Nav Sunner, senior legal counsel at rising social gaming star Gree, says he is lucky to be able to pursue a career in an industry he finds both challenging and fun
Nav Sunner, Gree
Position: Senior legal counsel, Europe, Middle East, Latin America
Industry: Mobile games and social networking
Global legal capability: Two in London, undisclosed number in US and Japan
Nav Sunner is a highly unlawyer-like lawyer. He laughs plenty, hates ties, and his first in-house job (as head of legal at Codemasters) was located on a farm.
“I chose to go into IP because the IP reports at law school were the only ones with pictures in them,” he says, half-seriously.
Those pictures worked a treat. Since graduating in the 1990s Sunner has had stints as head of legal at games company Codemasters, senior associate at Pinsent Masons, general counsel at software business Mastertronic, co-head of interactive entertainment at Osborne Clarke, head of computer games at Wiggin and now senior legal counsel at Japanese mobile gaming company Gree.
Does he get bored easily?
“No, I’ve been fortunate enough to have my career steered in the direction I would have liked it to go – opportunities have just come along,” he says, highlighting the rapidly moving games industry. “Wiggin was fun and that made leaving hard, but I knew Gree was making noises in Japan. Being responsible for Gree’s legal issues and external brand and content licenses in Europe, the Middle East and Latin America probably won’t be a walk in the park, but I like a challenge.”
A challenge it will be. The Japanese mobile giant arrived in the UK just a few weeks ago after chancellor George Osborne cited it as one of three companies (alongside Vodafone and Barclays) to have made significant investments in the capital’s technology hub, Tech City.
By the time this article goes to press Gree will be rubbing shoulders with a long list of tech giants (east London’s recent arrivals include Amazon, YouTube, Facebook) at its permanent UK base in the City.
For Sunner this IT cluster is literally miles from his first in-house post.
“I moved from Pinsent Masons to Codemasters [famous for a number of sports simulation games in the 1990s], which was based on a farm near Leamington Spa – my office was a barn,” he laughs. “It was an amazing learning curve.

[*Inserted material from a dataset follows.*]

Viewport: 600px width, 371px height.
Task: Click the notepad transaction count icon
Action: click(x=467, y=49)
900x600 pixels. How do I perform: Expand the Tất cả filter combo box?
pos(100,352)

Codemasters is a sports video game developer, so everything was driven by what I wanted to do – IP.”
He spent more than six years at Codemasters before going back to Pinsents and then in-house again at low-cost computer game software company Mastertronic, where he was general counsel.
“The transition from in-house back to private practice wasn’t bad, but yes, I missed the farm – Wiggin was the closest I got to that atmosphere,” he says. “But we’re going to have a lot of fun here [at Gree].”

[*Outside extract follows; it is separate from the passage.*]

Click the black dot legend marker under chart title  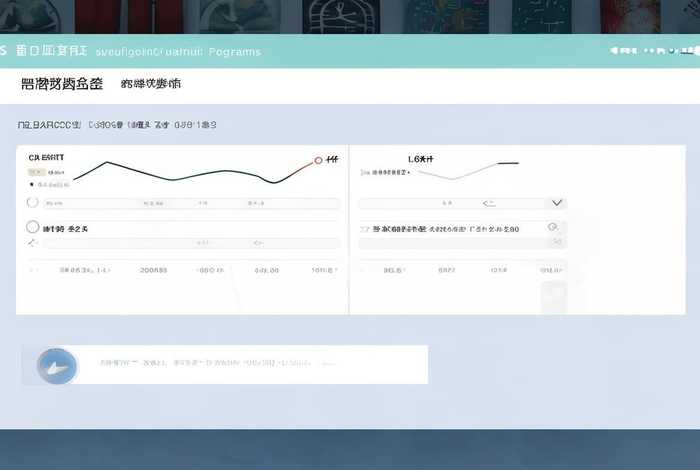[32, 184]
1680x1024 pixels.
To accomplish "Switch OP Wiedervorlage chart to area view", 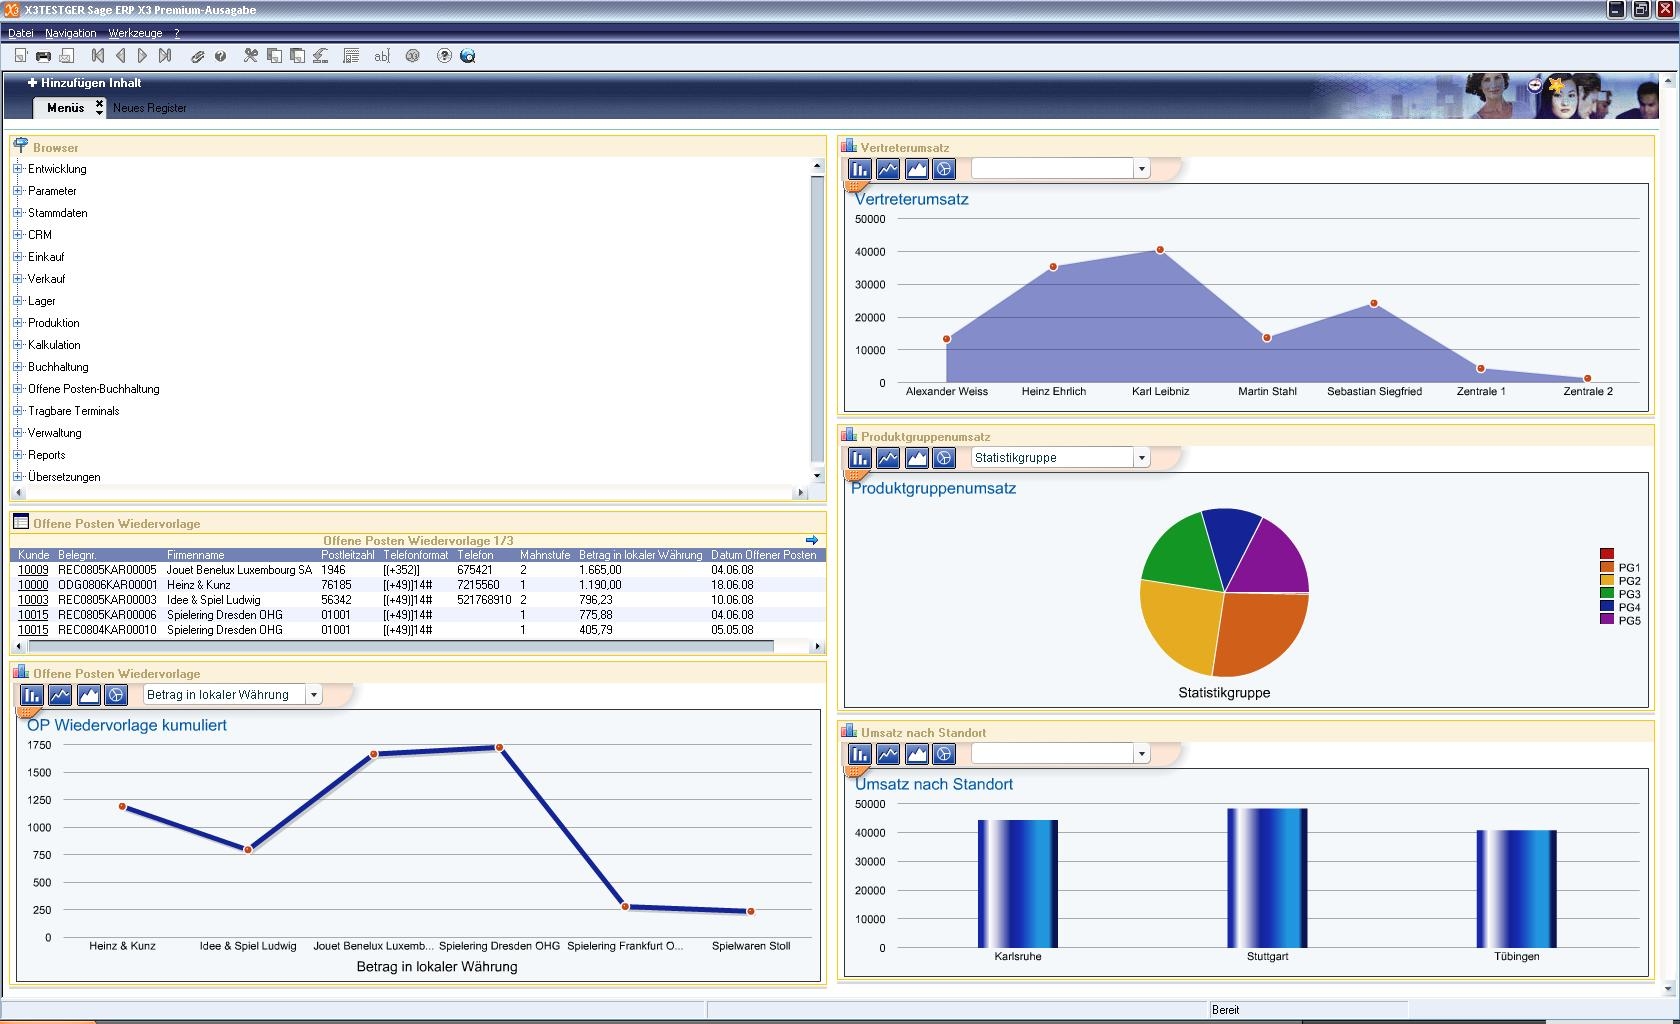I will (88, 695).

Does he have a favourite Gree game? Sunner starts going through them – Zombie Jombie, Dino Village, Assasain’s Creed – before opting for Fishing Star, a game where users pick their bait and then catch virtual fish.
“Gree is different to the other gaming companies I’ve worked with because it has a social platform, like Facebook,” he says. “The buzzwords in the gaming industry are mobile, social and free, and that’s where Gree is at.”
In the UK, Sunner is supported by just one other in-house lawyer, ex-Panasonic legal council Tomoo Uzen.
“We have a number of lawyers in Japan who we have weekly conference meetings with, and several in the US,” he adds. “Social gaming throws up issues where the law is grey. It is an unusual business model, as most games are monetised by micro-transactions. The company is growing at a phenomenal rate and there will be lots to do as we expand.”
Gree is not the only one. With more than two-thirds of British technology companies expected to expand in the next six months, law students might want to take a leaf out of Sunner’s book. Just remember – it’s the one with the pictures.
Brett Farrell, general counsel, Media Ingenuity Group
I like the fact that working in-house throws up something new to deal with every day. There are fresh challenges, interesting questions and boundaries being pushed in a variety of ways – nothing is constant.
I work for an online financial services start-up and that means remaining constantly alert in an extremely competitive market. The only way to do that is to talk continually with the people in the company who have to deliver on its objectives. The legal work is a lot easier to manage when you get your priorities aligned with theirs.
On any given day, in this highly regulated sector, we may need to deal with regulatory issues brought up by the Advertising Standards Authority, the FSA, the Office of Fair Trading or the Information Commissioner’s Office.
Part of maintaining consumer trust is to do with delivering on regulatory compliance, and trying to align regulatory interpretations with a number of enthusiastic opinions can test one’s powers of persuasion.
I’m still trying to master the skill that helps my colleagues makes sense of the laws affecting our business while finding ways to make the business work within them all.
That said, the most challenging aspect is not the legal side at all – it’s the personalities, politics and processes involved. Weaving those threads together in a way that gives your own voice credibility and others’ dignity is the true fascination about working in-house. Every lawyer, at some point, should do it.
Oh, and having no time-sheets is good too.